Short exercise :: Pick out every line in the entries below that contains the string "code", matching case exactly, and copy each such line.

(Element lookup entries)
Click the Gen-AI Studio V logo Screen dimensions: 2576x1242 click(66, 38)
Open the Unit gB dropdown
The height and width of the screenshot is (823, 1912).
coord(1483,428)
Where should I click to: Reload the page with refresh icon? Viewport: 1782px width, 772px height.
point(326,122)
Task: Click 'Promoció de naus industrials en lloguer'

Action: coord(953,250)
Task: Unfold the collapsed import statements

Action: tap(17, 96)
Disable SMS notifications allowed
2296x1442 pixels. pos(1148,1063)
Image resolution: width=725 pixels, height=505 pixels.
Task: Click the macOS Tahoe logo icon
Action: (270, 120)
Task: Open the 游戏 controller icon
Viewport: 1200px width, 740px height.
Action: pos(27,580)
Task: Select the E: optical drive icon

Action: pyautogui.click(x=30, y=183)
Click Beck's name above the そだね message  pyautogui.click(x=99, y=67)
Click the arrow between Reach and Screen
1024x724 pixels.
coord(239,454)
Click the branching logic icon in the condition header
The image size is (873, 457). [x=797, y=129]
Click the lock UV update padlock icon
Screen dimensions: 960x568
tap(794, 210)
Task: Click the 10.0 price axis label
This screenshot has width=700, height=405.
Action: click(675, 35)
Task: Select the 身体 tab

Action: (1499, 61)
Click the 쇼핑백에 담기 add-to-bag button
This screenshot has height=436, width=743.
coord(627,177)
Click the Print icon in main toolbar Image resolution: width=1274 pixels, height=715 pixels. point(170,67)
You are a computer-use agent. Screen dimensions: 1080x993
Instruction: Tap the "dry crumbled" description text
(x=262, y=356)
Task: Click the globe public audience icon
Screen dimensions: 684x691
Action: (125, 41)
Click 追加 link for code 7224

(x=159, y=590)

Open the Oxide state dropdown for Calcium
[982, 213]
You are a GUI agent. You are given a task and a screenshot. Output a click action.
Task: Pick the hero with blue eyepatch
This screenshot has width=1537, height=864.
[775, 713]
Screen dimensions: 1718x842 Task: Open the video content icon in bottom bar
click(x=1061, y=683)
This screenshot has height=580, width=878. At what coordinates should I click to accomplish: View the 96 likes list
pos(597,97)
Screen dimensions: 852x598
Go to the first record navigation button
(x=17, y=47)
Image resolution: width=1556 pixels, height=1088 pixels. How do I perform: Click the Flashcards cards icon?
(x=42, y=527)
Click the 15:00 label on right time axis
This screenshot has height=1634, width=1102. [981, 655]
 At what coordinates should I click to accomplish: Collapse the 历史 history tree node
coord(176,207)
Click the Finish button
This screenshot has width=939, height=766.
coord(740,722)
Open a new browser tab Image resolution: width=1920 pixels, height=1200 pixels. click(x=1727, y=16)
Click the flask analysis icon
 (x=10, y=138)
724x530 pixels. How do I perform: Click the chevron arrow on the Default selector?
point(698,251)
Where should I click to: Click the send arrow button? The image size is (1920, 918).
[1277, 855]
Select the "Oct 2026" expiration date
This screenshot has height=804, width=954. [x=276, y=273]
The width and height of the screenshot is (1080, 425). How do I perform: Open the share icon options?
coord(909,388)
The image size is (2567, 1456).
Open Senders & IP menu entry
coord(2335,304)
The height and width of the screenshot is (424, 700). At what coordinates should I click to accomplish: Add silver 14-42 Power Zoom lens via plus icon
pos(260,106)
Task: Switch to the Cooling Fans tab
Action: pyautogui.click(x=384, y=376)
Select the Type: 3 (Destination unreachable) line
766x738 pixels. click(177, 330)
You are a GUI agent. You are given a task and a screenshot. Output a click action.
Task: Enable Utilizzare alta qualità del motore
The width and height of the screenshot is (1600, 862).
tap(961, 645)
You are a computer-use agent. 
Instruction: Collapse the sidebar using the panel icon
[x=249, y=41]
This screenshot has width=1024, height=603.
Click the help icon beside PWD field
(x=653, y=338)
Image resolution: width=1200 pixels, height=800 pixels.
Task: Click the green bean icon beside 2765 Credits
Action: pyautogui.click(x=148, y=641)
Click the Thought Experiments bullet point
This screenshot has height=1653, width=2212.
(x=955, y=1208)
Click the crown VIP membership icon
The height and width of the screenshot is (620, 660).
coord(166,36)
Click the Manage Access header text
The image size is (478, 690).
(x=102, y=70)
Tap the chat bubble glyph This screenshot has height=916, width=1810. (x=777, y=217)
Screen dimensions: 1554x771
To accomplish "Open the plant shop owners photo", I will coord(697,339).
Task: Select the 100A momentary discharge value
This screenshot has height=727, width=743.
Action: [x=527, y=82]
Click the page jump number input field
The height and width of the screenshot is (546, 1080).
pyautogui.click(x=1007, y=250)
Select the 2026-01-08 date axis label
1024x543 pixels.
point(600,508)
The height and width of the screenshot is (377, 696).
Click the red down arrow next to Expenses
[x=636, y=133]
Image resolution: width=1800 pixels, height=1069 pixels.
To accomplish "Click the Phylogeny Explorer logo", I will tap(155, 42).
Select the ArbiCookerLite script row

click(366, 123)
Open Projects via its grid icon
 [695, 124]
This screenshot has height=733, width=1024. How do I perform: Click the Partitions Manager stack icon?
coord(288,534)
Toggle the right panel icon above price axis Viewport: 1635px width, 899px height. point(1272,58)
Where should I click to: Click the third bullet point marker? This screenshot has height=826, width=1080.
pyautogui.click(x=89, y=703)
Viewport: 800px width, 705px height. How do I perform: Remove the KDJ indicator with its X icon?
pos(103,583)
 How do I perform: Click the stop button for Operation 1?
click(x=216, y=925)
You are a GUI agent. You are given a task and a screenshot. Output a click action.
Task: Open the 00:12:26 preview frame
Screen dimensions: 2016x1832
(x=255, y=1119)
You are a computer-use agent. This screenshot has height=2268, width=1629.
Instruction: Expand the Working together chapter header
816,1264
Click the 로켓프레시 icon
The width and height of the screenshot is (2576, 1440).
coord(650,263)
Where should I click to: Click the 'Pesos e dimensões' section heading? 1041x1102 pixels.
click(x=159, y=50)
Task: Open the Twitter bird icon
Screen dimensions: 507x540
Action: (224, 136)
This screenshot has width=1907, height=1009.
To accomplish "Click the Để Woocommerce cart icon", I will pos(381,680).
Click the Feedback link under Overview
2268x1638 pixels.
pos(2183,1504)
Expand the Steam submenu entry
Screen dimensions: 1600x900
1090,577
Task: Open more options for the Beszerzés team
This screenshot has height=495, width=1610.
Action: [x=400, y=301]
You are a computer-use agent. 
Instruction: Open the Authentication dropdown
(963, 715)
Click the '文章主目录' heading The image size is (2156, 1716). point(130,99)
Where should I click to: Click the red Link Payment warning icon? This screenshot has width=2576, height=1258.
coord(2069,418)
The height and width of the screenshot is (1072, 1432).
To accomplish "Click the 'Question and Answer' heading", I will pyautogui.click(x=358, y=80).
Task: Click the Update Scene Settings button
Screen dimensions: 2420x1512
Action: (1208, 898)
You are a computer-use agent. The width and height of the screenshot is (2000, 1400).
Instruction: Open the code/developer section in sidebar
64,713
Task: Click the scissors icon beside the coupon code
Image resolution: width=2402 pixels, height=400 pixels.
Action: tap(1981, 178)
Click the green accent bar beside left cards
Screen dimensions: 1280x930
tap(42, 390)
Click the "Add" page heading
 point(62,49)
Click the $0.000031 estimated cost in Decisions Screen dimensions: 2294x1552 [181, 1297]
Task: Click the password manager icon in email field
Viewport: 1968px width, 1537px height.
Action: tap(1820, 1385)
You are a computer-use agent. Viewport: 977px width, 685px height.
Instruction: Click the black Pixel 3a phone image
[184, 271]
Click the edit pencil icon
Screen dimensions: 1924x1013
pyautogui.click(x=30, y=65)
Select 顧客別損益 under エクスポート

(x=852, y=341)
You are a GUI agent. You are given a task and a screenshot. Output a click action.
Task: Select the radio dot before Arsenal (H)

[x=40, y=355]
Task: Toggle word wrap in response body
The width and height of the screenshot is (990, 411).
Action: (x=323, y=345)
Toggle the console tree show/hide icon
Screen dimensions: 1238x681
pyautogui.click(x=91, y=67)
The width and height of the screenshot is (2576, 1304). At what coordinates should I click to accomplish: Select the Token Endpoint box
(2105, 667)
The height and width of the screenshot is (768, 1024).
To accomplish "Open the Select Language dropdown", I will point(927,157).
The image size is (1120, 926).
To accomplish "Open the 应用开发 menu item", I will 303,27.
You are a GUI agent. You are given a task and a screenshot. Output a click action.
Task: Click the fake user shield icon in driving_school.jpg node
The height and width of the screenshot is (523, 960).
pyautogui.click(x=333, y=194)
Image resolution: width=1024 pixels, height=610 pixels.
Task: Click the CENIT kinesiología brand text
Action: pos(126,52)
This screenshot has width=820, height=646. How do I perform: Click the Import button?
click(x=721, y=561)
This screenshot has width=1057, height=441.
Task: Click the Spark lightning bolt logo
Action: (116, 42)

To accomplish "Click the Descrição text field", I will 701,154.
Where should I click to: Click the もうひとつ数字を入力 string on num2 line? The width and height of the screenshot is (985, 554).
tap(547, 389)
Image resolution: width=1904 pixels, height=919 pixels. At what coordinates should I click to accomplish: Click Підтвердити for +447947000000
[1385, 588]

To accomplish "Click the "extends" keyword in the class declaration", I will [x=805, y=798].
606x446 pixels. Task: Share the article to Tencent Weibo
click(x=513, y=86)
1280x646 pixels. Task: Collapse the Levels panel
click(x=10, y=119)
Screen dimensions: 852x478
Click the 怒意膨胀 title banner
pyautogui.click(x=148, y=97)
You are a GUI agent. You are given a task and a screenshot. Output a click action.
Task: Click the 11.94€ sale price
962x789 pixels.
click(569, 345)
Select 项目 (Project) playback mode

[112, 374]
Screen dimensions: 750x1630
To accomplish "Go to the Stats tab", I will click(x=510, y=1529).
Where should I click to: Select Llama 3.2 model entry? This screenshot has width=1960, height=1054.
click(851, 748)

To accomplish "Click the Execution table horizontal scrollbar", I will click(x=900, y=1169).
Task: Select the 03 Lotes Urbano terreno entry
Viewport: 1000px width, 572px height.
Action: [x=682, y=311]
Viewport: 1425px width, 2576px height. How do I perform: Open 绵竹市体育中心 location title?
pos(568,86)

Correct result ::
Click 追加 link for code 7224
Instruction: Open the code/developer section in sidebar
Task: Click the scissors icon beside the coupon code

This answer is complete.